### Aim
Give everything from the first of the lines below down to and including the line containing "Action: [269, 25]" as a Markdown table with the columns Row and Line, skipping blank lines.

### Source material
━━━━━━━━
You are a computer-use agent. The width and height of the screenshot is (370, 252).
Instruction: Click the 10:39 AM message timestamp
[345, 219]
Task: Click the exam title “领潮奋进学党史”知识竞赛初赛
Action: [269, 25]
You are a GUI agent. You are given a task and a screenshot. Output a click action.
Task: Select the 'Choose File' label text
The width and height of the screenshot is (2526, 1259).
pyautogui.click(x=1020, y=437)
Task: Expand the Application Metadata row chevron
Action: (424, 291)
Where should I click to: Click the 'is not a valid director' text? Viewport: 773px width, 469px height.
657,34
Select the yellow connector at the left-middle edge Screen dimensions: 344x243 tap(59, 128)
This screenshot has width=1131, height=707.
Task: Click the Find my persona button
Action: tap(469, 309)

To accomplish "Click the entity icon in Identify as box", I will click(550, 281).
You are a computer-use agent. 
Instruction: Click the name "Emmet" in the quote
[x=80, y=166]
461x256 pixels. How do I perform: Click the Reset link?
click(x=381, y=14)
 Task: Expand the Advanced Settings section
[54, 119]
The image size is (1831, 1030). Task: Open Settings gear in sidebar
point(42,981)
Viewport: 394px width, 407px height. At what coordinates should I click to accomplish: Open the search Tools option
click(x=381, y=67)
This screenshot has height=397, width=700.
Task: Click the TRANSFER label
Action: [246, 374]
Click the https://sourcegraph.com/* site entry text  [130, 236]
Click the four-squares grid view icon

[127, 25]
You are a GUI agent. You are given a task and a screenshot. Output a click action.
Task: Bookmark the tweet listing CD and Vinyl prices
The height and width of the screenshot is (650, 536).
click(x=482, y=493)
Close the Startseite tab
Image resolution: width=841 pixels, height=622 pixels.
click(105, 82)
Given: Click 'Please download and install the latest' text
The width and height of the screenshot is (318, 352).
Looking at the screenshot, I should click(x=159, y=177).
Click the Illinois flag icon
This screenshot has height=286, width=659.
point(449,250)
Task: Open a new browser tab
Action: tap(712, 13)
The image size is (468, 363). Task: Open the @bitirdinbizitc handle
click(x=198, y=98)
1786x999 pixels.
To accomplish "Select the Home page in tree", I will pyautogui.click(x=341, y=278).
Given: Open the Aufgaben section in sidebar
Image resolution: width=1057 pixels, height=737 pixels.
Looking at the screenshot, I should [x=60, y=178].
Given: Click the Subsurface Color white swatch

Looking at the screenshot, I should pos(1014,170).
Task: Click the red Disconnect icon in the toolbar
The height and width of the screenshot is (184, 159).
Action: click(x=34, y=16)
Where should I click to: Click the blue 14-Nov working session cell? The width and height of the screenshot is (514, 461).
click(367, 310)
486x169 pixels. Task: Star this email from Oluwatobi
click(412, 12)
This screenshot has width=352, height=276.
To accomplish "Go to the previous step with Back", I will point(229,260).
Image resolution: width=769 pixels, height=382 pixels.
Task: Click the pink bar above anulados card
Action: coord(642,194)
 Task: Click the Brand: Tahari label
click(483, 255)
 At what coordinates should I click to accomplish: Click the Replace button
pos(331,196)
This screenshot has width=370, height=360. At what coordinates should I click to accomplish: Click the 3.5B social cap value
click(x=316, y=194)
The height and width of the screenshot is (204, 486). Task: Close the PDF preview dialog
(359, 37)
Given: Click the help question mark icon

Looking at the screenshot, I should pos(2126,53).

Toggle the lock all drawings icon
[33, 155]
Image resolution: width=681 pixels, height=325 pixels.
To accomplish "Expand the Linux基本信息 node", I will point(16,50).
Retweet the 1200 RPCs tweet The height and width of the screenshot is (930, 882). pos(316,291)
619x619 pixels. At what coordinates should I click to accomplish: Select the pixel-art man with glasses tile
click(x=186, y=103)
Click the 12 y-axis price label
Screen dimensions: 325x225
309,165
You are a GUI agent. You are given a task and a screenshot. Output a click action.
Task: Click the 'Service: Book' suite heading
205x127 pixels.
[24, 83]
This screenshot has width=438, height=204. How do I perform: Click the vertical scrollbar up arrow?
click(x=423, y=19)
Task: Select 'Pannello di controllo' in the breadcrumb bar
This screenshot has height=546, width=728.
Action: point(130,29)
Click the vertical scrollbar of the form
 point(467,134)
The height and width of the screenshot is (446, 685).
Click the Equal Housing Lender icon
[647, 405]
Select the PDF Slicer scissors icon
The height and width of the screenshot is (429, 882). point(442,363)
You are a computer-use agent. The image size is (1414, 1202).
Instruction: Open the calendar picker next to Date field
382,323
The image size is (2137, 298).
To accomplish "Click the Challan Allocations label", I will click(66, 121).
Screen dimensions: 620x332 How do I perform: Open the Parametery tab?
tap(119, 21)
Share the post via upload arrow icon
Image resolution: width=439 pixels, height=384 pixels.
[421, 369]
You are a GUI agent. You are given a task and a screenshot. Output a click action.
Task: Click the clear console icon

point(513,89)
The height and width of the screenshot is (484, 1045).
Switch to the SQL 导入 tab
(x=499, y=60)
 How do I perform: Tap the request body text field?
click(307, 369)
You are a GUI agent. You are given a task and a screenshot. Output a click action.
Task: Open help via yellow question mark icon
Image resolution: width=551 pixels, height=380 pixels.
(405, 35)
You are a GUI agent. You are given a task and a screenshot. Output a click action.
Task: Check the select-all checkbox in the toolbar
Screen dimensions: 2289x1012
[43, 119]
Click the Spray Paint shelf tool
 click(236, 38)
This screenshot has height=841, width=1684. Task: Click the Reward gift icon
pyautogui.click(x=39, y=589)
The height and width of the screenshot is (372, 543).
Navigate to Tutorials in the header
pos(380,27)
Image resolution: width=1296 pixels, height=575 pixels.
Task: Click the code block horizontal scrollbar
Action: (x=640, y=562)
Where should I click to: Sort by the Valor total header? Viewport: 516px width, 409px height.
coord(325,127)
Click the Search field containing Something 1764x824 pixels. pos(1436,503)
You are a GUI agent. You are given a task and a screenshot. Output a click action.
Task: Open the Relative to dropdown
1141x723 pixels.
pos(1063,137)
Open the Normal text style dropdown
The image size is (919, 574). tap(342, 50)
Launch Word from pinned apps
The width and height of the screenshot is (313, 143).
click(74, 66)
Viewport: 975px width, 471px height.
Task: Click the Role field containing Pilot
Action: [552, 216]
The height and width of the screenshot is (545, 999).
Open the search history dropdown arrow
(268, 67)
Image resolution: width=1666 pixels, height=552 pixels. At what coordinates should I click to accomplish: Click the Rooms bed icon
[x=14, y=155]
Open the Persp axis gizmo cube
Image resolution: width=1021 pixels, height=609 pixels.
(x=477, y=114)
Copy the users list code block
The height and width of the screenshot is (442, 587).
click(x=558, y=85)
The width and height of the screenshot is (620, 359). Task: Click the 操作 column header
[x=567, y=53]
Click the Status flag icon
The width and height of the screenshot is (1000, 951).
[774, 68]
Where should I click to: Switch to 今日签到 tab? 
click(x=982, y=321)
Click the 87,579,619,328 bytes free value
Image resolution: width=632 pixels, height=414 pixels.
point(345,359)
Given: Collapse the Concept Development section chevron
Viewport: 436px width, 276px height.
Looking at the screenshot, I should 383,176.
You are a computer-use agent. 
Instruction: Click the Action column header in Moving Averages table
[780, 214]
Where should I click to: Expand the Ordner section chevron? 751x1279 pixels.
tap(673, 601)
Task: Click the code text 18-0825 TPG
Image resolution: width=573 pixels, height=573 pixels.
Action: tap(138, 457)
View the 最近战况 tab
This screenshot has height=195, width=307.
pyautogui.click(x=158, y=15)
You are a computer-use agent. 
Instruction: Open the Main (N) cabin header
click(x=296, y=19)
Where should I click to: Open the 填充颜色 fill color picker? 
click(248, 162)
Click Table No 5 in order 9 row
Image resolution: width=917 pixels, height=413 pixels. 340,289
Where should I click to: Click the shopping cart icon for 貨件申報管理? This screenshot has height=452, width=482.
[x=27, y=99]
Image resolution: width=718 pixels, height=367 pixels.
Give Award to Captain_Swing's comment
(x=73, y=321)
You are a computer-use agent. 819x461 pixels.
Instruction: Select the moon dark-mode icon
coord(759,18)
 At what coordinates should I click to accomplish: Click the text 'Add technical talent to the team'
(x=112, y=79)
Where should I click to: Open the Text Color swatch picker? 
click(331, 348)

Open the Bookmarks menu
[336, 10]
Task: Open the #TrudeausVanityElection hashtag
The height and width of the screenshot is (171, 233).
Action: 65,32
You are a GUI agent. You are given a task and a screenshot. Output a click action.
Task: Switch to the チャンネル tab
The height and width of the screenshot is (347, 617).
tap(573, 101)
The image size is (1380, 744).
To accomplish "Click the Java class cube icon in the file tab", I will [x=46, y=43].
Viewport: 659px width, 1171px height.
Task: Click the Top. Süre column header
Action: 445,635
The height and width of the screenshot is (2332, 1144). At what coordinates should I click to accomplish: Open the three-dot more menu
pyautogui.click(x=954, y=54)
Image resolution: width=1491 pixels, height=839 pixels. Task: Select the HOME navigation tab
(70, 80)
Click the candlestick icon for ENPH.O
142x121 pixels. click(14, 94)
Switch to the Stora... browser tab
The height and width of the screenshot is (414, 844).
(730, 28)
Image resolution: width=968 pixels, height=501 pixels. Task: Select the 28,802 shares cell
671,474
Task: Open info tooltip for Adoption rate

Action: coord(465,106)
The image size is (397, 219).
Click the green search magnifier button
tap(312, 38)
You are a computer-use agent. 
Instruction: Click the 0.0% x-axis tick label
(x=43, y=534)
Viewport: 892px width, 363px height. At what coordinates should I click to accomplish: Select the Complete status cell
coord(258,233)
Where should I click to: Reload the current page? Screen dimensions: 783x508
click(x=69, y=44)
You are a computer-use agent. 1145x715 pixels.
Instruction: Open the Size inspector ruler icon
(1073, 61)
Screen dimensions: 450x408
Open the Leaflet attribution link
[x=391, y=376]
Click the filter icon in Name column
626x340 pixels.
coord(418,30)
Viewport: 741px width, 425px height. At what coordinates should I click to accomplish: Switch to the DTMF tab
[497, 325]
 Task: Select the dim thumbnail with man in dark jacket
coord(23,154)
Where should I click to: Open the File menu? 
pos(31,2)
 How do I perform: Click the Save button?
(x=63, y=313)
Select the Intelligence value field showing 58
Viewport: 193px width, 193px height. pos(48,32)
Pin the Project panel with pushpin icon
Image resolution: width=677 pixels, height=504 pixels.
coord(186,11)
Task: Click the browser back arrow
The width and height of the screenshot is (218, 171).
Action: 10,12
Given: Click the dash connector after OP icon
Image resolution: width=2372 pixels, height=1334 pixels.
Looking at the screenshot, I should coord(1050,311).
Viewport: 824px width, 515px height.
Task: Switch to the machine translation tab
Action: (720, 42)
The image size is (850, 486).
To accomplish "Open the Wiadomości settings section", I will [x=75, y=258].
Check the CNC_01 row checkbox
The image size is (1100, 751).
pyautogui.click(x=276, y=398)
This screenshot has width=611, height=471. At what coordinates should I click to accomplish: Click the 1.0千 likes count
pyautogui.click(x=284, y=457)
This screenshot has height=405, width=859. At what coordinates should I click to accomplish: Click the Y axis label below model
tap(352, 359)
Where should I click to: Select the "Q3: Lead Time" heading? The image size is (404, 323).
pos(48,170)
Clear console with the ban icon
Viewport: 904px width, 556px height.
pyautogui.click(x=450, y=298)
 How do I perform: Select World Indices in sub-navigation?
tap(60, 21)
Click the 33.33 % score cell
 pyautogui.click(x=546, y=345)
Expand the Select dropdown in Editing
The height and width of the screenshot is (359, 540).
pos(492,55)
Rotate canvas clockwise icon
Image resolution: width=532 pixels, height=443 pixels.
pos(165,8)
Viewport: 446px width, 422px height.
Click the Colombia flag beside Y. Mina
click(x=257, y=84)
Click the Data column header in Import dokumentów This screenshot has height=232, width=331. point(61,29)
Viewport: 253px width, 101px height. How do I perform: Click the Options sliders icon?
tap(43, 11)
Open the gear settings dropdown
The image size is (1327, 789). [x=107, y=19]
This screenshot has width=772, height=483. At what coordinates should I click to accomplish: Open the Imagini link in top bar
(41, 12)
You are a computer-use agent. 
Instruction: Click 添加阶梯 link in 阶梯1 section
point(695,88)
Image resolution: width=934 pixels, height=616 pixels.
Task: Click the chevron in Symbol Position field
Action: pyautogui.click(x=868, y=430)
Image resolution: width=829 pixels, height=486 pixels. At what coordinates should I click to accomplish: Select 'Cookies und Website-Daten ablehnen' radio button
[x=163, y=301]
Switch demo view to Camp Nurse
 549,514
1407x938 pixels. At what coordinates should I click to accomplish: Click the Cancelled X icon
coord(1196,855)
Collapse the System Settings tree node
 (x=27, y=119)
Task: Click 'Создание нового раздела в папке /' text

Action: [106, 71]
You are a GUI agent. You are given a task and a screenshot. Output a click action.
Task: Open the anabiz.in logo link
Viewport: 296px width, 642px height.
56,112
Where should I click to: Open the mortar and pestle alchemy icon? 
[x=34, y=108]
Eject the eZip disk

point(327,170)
━━━━━━━━
### Response to this exercise
| Row | Line |
|---|---|
| 1 | You are a computer-use agent. The width and height of the screenshot is (370, 252). |
| 2 | Instruction: Click the 10:39 AM message timestamp |
| 3 | [345, 219] |
| 4 | Task: Click the exam title “领潮奋进学党史”知识竞赛初赛 |
| 5 | Action: [269, 25] |